◆ WHAT TO DO:
State how many lines in the records below contain the word "header". Nothing else is needed.

(Collected data entries)
=== Begin Enclosure ===

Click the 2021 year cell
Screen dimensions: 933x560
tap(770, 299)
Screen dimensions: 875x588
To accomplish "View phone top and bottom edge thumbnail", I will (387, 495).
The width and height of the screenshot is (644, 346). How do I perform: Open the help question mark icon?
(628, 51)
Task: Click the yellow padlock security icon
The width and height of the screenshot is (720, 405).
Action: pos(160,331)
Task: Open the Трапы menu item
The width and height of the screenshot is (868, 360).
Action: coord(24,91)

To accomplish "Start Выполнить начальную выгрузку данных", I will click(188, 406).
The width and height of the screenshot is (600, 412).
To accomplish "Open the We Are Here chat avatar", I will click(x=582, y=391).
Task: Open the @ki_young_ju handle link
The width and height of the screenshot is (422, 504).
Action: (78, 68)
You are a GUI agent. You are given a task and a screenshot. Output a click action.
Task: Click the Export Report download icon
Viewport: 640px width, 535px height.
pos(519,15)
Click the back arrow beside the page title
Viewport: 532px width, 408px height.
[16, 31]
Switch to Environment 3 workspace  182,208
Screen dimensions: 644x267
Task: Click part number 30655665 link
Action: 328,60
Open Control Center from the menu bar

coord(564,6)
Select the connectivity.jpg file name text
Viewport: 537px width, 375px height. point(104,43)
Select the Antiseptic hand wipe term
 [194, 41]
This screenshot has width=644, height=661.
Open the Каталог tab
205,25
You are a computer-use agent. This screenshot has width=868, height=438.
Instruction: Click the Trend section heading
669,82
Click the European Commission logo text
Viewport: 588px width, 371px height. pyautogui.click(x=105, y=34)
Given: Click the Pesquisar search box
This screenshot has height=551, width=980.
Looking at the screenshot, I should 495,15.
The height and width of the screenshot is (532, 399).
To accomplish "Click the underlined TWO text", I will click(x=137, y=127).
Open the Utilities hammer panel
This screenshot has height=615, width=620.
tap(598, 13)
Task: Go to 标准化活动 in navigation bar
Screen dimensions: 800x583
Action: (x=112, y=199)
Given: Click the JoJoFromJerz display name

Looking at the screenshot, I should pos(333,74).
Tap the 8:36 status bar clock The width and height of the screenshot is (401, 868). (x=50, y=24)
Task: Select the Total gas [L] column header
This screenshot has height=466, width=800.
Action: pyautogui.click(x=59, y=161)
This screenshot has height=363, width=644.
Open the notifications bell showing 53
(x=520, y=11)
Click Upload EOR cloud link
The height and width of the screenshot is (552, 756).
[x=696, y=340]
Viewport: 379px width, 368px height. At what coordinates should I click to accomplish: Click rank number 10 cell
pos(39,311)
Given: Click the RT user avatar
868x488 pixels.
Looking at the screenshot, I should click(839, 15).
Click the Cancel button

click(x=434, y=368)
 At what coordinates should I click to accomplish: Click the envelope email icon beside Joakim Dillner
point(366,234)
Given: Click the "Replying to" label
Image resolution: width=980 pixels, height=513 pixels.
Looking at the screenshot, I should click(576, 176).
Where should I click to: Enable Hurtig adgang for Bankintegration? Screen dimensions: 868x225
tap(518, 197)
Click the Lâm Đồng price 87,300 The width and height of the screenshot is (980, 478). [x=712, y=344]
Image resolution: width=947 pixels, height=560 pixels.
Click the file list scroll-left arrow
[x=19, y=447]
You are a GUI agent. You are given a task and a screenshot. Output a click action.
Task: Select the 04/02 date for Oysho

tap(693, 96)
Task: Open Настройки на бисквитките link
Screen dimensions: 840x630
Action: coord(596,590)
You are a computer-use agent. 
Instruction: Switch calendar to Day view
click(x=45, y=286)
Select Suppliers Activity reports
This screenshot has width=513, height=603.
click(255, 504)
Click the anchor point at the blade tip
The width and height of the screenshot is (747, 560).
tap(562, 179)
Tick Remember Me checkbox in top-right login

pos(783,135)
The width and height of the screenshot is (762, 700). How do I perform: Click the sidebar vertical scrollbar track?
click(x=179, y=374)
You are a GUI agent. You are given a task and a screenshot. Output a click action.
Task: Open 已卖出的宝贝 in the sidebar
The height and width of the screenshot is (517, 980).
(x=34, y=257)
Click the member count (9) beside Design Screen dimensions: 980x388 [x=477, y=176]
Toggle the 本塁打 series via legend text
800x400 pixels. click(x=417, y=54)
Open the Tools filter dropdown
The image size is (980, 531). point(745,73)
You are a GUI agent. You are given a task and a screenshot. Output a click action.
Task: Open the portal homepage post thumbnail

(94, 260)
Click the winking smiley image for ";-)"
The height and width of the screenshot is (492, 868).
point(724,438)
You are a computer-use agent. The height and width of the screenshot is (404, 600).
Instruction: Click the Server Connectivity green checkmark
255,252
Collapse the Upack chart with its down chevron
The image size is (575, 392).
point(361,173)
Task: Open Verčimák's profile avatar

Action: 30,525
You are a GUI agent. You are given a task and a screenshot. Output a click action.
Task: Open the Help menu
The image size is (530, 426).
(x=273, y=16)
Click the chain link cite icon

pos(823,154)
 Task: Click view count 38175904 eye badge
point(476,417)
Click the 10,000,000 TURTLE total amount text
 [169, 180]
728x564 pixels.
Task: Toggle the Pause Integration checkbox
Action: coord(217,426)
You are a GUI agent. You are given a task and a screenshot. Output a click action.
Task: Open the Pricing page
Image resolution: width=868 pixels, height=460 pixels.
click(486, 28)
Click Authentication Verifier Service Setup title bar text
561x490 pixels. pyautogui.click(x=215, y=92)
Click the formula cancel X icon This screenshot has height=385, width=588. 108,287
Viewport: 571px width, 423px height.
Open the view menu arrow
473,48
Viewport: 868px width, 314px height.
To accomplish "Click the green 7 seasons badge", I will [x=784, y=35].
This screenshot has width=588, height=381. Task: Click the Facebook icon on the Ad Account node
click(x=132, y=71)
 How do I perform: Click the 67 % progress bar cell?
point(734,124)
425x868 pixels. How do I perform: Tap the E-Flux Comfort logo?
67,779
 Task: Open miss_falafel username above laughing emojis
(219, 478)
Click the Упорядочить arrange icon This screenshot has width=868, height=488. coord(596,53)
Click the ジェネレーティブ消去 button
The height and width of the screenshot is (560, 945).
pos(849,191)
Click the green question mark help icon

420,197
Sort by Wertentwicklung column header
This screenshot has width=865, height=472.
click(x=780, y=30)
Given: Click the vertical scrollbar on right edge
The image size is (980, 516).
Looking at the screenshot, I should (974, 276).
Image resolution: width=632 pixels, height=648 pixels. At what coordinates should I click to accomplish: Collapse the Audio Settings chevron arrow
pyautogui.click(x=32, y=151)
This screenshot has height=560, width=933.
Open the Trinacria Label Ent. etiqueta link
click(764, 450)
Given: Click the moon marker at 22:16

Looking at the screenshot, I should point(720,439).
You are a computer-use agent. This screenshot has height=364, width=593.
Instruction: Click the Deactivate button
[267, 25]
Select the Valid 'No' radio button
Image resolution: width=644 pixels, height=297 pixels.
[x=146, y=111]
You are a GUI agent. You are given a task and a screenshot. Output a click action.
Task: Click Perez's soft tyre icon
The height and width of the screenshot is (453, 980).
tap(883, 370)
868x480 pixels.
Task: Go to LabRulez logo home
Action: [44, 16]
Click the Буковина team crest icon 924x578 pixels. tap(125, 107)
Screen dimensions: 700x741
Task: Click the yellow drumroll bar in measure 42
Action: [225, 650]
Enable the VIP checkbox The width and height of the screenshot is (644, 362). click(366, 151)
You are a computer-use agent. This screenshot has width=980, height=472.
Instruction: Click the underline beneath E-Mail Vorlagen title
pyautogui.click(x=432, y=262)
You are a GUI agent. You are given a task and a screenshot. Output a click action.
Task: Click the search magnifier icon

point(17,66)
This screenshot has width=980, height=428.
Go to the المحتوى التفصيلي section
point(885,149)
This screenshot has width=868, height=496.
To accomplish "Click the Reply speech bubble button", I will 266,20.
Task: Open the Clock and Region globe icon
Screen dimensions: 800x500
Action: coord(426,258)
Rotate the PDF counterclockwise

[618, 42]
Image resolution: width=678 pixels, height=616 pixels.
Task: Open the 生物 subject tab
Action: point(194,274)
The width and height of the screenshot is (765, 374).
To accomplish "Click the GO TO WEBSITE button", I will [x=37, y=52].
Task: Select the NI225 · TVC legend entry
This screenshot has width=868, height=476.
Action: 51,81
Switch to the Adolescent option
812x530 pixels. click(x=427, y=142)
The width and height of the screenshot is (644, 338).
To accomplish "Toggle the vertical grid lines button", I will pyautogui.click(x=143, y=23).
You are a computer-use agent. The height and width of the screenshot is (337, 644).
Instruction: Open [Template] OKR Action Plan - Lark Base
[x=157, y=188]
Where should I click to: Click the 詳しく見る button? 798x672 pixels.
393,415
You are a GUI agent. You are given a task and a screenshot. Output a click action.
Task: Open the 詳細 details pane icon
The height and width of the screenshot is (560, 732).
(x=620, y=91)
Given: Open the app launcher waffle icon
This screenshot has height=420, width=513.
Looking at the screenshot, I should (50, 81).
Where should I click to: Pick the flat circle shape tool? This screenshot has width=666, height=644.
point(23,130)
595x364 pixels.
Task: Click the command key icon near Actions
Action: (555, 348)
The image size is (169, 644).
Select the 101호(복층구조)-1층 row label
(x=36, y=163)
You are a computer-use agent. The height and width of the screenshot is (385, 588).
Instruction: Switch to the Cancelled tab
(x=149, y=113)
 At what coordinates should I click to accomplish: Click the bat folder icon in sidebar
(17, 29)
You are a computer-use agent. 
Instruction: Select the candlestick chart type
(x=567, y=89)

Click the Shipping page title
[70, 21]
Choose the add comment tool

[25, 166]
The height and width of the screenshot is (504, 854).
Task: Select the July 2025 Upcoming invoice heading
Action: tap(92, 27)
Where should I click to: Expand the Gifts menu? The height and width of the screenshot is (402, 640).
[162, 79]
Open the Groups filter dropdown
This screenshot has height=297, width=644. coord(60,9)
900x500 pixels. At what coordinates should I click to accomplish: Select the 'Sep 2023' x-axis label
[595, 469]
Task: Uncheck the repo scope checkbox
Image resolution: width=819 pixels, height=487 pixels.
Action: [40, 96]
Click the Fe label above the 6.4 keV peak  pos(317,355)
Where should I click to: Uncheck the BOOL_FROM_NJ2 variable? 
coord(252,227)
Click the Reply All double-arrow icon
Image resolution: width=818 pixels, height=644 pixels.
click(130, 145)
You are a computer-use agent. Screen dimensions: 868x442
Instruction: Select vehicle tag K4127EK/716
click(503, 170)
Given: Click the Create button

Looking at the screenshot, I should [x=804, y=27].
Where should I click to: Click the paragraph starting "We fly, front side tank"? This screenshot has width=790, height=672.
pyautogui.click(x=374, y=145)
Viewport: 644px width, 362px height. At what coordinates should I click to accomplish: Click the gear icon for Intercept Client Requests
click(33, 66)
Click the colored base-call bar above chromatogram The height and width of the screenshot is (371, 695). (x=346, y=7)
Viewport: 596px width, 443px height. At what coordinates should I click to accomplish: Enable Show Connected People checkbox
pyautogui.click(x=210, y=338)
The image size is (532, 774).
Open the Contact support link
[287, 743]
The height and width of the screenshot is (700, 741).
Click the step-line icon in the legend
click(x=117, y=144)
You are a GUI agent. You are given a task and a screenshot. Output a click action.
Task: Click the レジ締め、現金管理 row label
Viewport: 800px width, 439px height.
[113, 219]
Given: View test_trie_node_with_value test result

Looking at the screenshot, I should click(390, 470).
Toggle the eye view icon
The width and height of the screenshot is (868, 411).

=== End Enclosure ===

◆ SOLUTION TO THIS EXERCISE:
2